Polscy siatkarze poznali potencjalnych rywali w półfinale IO! Pięciosetowy bój i duża niespodzianka
Reprezentacja Polski siatkarzy we wtorek zmierzy się z Francją w ćwierćfinale Igrzysk Olimpijskich w Tokio. Jeśli "Biało-Czerwoni" wygrają to spotkanie, później zmierzą się z Argentyną. Ten zespół w pięciu setach uporał się z Włochami.
Drużyna z Ameryki Południowej już wcześniej uporała się między innymi z faworyzowaną Francją oraz USA. Efektem było zajęcie trzeciego miejsca w grupie B i awans do ćwierćfinału, w którym Argentyńczycy zmierzyli się z Włochami.

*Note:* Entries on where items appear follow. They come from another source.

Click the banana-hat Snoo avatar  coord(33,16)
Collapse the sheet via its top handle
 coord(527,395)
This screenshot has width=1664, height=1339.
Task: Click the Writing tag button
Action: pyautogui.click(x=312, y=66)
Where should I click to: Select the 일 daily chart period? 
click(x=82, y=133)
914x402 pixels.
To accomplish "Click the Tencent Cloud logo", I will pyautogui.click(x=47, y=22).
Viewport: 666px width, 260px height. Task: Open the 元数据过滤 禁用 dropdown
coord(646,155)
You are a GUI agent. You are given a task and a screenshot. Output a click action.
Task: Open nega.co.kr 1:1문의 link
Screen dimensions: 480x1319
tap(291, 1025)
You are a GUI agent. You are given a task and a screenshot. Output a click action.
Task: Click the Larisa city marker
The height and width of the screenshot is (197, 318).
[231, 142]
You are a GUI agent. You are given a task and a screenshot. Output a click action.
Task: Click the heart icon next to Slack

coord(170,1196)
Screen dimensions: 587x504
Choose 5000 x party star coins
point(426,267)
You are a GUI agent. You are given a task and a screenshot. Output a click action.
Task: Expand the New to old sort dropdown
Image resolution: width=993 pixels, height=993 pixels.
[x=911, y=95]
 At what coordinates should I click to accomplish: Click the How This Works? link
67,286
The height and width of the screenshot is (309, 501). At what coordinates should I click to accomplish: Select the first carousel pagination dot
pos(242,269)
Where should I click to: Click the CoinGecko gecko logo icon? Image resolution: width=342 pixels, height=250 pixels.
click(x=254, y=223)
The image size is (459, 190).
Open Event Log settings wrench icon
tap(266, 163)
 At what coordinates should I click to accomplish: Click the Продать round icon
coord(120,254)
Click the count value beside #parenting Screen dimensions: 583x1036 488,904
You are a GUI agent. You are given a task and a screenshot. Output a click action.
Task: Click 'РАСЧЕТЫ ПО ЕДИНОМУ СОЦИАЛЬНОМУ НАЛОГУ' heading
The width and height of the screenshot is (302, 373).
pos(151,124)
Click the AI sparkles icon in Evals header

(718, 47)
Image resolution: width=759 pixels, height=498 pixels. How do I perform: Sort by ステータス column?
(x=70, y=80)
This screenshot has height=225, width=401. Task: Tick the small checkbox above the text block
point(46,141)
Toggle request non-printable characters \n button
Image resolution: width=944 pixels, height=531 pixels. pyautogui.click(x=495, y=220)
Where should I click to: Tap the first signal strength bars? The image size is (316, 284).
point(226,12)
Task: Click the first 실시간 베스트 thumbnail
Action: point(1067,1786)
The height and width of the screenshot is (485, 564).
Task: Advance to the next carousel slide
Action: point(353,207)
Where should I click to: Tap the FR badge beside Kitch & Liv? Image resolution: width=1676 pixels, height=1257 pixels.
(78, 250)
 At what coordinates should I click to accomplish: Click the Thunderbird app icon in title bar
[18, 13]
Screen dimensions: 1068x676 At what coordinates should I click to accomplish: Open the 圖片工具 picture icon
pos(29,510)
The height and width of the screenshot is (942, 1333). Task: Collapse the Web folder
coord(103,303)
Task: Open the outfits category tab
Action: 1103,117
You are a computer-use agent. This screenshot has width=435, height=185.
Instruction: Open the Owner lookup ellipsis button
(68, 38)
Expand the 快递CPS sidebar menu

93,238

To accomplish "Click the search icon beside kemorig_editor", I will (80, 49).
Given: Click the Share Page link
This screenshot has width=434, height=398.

W pierwszym secie nic nie zapowiadało jeszcze problemów Italii. Wyrównana walka toczyła się do stanu 15:15. Później faworyci odskoczyli rywalom i wygrali 25:21.
W drugiej odsłonie siatkarze z Europy początkowo kontynuowali dobrą grę. Prowadzili już 8:4, lecz w końcówce to Argentyńczycy okazali się skuteczniejsi, wygrywając 25:23. Świetnie grali między innymi Conte oraz Palacios.
Zwycięski set podbudował "Albicelestes", którzy w kolejnej odsłonie szybko wyszli na pięciopunktowe prowadzenie. Później je roztrwonili, Włosi doprowadzili do remisu, lecz po emocjonującej końcówce i challenge'u w ostatniej akcji Argentyna zwyciężyła 25:22.
Italia wzięła się do roboty w czwartej partii. Ta była zdecydowanie najbardziej jednostronna ze wszystkich w tych meczu. Drużyna z Europy wygrała do 14, co było równoznaczne z tiebreakiem.
Decydującego seta od dwupunktowego prowadzenia zaczęli Argentyńczycy. Później skuteczności zabrakło Poglajenowi, dzięki czemu Włosi wygrali trzy punkty z rzędu.
"Albicelestes" odpowiedzieli jednak czterema świetnymi akcjami od stanu 8:10, gdy skutecznie kontrę wykończył Conte, a dwoma asami popisał się Lima. Ostatecznie wojnę nerwów wygrali Argentyńczycy, który zwyciężyli 15:12 i zameldowali się w półfinale.